§ **Saved data entries**
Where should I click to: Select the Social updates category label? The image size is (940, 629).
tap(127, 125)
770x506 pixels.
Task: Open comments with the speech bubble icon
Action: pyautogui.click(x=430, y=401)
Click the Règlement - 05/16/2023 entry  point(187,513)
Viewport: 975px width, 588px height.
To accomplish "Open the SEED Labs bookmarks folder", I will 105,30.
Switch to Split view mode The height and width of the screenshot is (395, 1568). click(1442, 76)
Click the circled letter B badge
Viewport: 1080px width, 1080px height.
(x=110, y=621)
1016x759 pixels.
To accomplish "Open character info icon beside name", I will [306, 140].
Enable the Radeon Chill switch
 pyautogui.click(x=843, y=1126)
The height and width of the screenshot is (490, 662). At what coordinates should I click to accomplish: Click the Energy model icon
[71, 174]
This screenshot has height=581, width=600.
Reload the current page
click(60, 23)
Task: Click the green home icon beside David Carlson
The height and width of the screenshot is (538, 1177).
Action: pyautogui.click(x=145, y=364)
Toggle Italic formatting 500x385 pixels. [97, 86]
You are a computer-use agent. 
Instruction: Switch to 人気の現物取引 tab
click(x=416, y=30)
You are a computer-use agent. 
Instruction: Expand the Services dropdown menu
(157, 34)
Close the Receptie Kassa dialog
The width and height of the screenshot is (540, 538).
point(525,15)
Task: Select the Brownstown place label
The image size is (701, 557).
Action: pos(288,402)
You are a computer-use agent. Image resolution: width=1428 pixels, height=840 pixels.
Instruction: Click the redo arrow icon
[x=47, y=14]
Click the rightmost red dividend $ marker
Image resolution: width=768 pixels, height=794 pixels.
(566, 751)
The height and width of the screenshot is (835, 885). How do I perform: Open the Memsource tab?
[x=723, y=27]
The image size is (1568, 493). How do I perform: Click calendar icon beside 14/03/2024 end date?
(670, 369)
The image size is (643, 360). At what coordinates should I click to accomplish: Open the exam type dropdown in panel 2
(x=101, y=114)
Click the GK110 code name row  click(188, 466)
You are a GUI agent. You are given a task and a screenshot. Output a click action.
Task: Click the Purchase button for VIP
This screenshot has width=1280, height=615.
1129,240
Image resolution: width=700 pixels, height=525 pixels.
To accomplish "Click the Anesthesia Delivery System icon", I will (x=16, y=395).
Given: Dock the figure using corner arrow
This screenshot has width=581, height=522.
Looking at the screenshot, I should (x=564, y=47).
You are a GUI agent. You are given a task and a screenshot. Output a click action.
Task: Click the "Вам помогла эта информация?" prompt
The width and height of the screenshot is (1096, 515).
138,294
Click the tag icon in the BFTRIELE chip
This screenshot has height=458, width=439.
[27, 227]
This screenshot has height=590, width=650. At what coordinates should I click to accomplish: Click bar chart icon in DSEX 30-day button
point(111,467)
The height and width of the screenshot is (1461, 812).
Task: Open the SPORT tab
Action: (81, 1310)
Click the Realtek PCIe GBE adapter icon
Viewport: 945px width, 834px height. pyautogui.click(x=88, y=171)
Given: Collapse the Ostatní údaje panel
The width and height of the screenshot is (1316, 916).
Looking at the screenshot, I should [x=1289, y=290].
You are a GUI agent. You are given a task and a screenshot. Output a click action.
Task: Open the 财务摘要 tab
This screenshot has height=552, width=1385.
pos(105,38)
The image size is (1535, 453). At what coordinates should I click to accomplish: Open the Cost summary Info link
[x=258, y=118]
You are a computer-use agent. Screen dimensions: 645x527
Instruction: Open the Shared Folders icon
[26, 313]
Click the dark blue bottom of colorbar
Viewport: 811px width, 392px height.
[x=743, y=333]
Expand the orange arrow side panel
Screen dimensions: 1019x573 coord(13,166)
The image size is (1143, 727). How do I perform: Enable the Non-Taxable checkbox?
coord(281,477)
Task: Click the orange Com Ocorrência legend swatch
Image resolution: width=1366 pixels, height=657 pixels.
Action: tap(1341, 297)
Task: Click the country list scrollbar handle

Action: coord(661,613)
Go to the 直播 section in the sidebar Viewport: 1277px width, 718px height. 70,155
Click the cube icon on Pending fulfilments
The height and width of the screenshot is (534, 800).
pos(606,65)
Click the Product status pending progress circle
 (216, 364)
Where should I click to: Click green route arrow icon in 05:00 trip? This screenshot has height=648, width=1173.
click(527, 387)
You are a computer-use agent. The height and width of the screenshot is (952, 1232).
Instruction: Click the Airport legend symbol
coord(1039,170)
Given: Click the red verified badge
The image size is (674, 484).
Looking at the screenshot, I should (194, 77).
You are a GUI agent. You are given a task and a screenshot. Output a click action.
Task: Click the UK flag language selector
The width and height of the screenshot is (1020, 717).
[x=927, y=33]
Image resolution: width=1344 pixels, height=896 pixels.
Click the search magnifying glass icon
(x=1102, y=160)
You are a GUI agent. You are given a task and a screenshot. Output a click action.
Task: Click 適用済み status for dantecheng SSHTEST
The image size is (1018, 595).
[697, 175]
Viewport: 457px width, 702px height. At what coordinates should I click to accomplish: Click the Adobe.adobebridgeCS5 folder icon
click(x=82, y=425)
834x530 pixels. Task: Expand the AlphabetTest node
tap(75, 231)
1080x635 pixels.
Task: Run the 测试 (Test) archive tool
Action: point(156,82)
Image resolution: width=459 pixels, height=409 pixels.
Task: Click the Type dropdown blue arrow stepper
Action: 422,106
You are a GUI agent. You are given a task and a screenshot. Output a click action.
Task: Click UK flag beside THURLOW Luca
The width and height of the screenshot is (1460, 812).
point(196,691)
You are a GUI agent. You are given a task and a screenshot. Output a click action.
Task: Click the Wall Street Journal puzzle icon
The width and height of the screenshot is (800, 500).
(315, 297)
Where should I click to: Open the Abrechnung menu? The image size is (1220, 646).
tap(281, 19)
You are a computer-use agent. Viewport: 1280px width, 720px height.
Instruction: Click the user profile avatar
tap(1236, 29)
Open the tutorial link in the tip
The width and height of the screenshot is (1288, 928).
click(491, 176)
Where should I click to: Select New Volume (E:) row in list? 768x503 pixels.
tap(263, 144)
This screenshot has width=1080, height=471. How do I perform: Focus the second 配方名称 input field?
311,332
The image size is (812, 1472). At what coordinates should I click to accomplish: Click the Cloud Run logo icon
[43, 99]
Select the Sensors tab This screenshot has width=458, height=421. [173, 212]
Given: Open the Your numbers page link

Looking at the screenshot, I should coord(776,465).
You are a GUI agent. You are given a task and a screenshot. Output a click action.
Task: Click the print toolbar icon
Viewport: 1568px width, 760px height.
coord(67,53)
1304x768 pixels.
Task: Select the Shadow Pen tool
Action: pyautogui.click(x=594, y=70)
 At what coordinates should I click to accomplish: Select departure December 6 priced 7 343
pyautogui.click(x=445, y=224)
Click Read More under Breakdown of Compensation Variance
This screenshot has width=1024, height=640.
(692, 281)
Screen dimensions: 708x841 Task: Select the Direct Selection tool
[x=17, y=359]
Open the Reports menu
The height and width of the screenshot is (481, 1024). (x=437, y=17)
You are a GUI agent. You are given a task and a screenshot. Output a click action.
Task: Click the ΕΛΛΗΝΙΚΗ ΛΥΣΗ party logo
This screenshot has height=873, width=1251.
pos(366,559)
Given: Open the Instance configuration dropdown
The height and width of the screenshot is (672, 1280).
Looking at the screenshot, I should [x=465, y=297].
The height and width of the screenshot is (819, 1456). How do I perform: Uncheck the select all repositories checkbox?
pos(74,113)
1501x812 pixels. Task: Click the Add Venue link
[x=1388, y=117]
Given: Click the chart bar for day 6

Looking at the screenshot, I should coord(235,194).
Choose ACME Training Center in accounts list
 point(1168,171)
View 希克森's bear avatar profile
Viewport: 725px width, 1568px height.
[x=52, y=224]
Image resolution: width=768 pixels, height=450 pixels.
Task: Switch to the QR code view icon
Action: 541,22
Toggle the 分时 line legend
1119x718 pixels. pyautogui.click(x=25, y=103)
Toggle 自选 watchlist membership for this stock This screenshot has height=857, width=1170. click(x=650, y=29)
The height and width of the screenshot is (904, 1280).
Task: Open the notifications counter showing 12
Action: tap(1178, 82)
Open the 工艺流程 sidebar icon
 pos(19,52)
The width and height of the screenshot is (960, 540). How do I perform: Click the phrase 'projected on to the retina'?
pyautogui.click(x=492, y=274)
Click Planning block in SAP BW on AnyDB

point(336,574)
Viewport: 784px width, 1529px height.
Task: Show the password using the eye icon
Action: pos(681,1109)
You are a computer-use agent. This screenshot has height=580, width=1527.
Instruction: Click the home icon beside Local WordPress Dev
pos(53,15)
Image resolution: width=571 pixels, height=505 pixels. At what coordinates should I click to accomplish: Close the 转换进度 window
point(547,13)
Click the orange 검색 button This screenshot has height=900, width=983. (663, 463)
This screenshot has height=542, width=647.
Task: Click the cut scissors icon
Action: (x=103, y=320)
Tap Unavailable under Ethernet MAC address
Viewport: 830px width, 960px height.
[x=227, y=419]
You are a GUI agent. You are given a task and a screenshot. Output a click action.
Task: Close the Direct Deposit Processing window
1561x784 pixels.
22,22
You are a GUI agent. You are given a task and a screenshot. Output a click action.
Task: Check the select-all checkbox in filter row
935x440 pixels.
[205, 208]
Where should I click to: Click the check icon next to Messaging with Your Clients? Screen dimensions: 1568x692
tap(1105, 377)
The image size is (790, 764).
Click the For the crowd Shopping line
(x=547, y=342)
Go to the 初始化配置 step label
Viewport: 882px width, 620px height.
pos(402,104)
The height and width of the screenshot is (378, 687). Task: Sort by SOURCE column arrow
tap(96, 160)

§ **WHAT YOU SHOULD DO**
Scan the data, and report each line that uses the word "flag".

§ **RESULT**
Task: Click the UK flag language selector
Task: Click UK flag beside THURLOW Luca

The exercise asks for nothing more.